**ENTRIES SUPPLIED**

===

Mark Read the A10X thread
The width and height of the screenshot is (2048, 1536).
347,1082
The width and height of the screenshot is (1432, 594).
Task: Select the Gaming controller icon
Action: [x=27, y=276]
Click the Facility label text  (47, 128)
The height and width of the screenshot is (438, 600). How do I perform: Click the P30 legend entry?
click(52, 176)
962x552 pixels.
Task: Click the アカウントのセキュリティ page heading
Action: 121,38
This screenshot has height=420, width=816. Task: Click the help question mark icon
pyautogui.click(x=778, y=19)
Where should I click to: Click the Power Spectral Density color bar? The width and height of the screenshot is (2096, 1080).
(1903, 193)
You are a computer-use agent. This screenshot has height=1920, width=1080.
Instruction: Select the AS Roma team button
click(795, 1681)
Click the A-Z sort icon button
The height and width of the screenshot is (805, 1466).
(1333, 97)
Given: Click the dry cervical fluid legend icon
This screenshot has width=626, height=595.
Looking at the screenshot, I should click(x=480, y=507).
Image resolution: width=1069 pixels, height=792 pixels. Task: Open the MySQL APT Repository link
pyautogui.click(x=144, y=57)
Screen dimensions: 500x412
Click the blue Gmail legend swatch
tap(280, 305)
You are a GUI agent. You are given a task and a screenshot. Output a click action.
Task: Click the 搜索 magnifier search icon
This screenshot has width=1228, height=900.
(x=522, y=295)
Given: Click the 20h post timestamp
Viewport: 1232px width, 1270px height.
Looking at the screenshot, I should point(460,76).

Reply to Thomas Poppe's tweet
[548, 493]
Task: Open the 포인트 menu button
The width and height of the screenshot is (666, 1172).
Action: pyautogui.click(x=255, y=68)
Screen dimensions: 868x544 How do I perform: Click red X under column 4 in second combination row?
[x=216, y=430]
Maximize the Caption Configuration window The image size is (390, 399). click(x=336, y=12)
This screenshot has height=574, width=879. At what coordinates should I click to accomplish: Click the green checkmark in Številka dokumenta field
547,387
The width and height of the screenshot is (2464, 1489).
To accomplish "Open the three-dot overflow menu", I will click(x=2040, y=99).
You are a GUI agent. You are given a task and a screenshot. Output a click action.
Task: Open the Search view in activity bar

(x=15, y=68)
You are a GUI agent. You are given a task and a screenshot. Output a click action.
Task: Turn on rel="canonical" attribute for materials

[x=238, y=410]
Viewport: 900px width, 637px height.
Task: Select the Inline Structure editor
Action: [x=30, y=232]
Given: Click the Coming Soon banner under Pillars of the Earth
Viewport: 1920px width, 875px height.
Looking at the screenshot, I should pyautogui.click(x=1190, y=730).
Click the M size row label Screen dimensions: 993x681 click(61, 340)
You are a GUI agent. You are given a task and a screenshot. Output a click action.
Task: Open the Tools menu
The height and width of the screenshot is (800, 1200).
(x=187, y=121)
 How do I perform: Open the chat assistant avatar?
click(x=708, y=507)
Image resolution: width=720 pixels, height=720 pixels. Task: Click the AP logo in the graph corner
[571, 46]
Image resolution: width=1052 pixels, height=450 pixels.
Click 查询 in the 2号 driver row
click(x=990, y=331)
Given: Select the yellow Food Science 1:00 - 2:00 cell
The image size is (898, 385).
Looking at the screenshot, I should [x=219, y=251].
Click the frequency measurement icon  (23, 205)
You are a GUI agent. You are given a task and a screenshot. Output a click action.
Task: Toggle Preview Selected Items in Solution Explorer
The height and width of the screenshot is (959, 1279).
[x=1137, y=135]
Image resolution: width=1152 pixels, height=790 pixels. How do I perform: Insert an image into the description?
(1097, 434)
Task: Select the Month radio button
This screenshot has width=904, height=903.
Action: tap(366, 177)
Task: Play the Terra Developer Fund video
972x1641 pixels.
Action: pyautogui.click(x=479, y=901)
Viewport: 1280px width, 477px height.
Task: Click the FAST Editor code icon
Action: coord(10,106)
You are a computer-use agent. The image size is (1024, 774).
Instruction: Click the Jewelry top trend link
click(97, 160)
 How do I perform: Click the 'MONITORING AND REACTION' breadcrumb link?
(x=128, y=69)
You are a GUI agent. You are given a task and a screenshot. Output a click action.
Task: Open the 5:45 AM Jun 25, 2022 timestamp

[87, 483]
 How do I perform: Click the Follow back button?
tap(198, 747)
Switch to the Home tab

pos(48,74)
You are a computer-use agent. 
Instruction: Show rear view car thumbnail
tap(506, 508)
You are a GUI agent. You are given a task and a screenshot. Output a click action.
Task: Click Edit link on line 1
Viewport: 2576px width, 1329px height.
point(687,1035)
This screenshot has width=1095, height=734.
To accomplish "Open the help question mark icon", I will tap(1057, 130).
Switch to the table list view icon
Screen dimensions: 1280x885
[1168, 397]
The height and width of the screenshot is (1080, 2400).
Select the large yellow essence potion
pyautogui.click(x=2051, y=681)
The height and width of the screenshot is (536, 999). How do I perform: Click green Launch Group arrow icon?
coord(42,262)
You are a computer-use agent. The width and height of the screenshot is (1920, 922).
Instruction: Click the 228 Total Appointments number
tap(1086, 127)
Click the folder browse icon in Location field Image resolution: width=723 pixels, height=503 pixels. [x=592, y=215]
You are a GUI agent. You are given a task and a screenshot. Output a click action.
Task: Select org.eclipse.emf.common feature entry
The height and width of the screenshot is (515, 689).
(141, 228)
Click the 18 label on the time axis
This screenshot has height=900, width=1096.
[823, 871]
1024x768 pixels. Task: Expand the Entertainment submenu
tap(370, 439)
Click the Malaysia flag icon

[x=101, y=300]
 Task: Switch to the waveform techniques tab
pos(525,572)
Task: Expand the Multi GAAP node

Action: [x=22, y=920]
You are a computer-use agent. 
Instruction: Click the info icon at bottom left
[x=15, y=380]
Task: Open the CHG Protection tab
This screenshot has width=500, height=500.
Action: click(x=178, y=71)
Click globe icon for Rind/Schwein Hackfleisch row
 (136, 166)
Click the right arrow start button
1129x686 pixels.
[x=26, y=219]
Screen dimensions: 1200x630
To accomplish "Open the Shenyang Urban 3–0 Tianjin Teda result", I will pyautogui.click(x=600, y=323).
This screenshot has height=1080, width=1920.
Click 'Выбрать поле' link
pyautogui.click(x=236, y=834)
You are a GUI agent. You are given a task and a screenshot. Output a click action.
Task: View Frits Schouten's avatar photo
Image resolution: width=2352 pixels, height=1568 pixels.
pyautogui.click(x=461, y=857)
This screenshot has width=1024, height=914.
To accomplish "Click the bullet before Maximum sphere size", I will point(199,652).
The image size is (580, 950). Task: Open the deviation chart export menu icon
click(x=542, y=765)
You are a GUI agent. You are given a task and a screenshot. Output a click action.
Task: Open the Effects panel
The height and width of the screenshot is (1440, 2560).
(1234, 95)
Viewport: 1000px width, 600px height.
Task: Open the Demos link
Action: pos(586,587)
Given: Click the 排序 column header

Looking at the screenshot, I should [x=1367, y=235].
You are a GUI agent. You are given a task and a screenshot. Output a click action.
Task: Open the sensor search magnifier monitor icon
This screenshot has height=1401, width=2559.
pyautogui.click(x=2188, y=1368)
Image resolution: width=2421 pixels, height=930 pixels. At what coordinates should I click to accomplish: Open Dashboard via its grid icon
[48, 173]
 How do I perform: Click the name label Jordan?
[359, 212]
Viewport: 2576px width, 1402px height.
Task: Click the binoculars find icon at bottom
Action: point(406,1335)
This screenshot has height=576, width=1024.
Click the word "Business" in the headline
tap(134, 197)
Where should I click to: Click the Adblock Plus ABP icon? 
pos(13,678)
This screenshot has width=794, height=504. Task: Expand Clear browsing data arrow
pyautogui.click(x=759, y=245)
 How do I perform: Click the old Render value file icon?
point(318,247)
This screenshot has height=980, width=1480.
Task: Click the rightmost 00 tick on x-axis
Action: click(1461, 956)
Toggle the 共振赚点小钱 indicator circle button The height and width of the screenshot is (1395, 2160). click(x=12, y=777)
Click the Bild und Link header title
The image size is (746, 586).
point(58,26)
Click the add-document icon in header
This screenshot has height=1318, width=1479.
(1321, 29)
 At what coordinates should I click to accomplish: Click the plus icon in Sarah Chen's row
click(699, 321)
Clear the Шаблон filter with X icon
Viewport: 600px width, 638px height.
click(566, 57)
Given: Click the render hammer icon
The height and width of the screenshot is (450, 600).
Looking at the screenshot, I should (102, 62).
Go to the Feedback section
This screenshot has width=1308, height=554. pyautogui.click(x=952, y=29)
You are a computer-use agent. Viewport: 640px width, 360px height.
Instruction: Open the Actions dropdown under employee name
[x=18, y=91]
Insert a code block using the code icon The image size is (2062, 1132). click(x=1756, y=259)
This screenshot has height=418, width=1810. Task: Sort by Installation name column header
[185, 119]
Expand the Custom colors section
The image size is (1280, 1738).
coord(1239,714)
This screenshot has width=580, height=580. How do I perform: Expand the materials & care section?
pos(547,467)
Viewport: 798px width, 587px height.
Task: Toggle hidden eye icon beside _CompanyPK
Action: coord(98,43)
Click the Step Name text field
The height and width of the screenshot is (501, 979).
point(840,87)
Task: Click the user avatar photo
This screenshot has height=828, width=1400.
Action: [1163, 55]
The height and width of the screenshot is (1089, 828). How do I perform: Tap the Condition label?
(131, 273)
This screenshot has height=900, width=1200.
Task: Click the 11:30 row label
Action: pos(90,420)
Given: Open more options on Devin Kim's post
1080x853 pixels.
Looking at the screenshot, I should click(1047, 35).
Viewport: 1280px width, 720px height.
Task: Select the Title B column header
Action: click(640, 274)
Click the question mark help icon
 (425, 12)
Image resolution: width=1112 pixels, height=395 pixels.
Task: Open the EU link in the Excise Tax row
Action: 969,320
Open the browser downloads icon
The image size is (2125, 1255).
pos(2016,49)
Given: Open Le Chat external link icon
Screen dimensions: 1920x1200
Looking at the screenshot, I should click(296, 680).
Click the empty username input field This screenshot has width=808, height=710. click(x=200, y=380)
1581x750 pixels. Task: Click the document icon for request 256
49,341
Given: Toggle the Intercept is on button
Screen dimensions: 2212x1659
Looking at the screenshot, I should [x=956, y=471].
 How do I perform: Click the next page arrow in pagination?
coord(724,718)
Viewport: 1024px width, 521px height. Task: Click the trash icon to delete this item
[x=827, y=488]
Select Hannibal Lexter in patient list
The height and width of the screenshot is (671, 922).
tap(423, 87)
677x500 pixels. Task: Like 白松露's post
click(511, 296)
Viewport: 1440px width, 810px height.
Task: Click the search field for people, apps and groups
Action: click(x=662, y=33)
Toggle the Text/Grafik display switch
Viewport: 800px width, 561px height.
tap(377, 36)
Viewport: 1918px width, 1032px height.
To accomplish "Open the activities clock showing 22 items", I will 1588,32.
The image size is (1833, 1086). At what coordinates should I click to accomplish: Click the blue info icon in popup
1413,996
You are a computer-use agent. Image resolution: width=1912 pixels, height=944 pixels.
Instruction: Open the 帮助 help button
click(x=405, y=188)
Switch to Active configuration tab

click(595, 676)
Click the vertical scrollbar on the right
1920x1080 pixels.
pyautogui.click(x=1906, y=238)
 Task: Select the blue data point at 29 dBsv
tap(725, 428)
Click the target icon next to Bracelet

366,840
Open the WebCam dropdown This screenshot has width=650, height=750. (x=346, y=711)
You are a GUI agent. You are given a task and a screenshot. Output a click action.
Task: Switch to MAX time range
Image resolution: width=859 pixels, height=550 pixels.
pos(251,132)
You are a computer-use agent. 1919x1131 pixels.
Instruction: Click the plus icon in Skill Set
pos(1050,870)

===

**OBJECTIVE**
Reproduce verbatim the lines of the material from the one containing "How do I perform: Click the old" through the one containing "Action: [1163, 55]", including both of those lines.

**EXERCISE SOLUTION**
 How do I perform: Click the old Render value file icon?
point(318,247)
This screenshot has height=980, width=1480.
Task: Click the rightmost 00 tick on x-axis
Action: click(1461, 956)
Toggle the 共振赚点小钱 indicator circle button The height and width of the screenshot is (1395, 2160). click(x=12, y=777)
Click the Bild und Link header title
The image size is (746, 586).
point(58,26)
Click the add-document icon in header
This screenshot has height=1318, width=1479.
(1321, 29)
 At what coordinates should I click to accomplish: Click the plus icon in Sarah Chen's row
click(699, 321)
Clear the Шаблон filter with X icon
Viewport: 600px width, 638px height.
click(566, 57)
Given: Click the render hammer icon
The height and width of the screenshot is (450, 600).
Looking at the screenshot, I should (102, 62).
Go to the Feedback section
This screenshot has width=1308, height=554. pyautogui.click(x=952, y=29)
You are a computer-use agent. Viewport: 640px width, 360px height.
Instruction: Open the Actions dropdown under employee name
[x=18, y=91]
Insert a code block using the code icon The image size is (2062, 1132). click(x=1756, y=259)
This screenshot has height=418, width=1810. Task: Sort by Installation name column header
[185, 119]
Expand the Custom colors section
The image size is (1280, 1738).
coord(1239,714)
This screenshot has width=580, height=580. How do I perform: Expand the materials & care section?
pos(547,467)
Viewport: 798px width, 587px height.
Task: Toggle hidden eye icon beside _CompanyPK
Action: coord(98,43)
Click the Step Name text field
The height and width of the screenshot is (501, 979).
point(840,87)
Task: Click the user avatar photo
This screenshot has height=828, width=1400.
Action: [1163, 55]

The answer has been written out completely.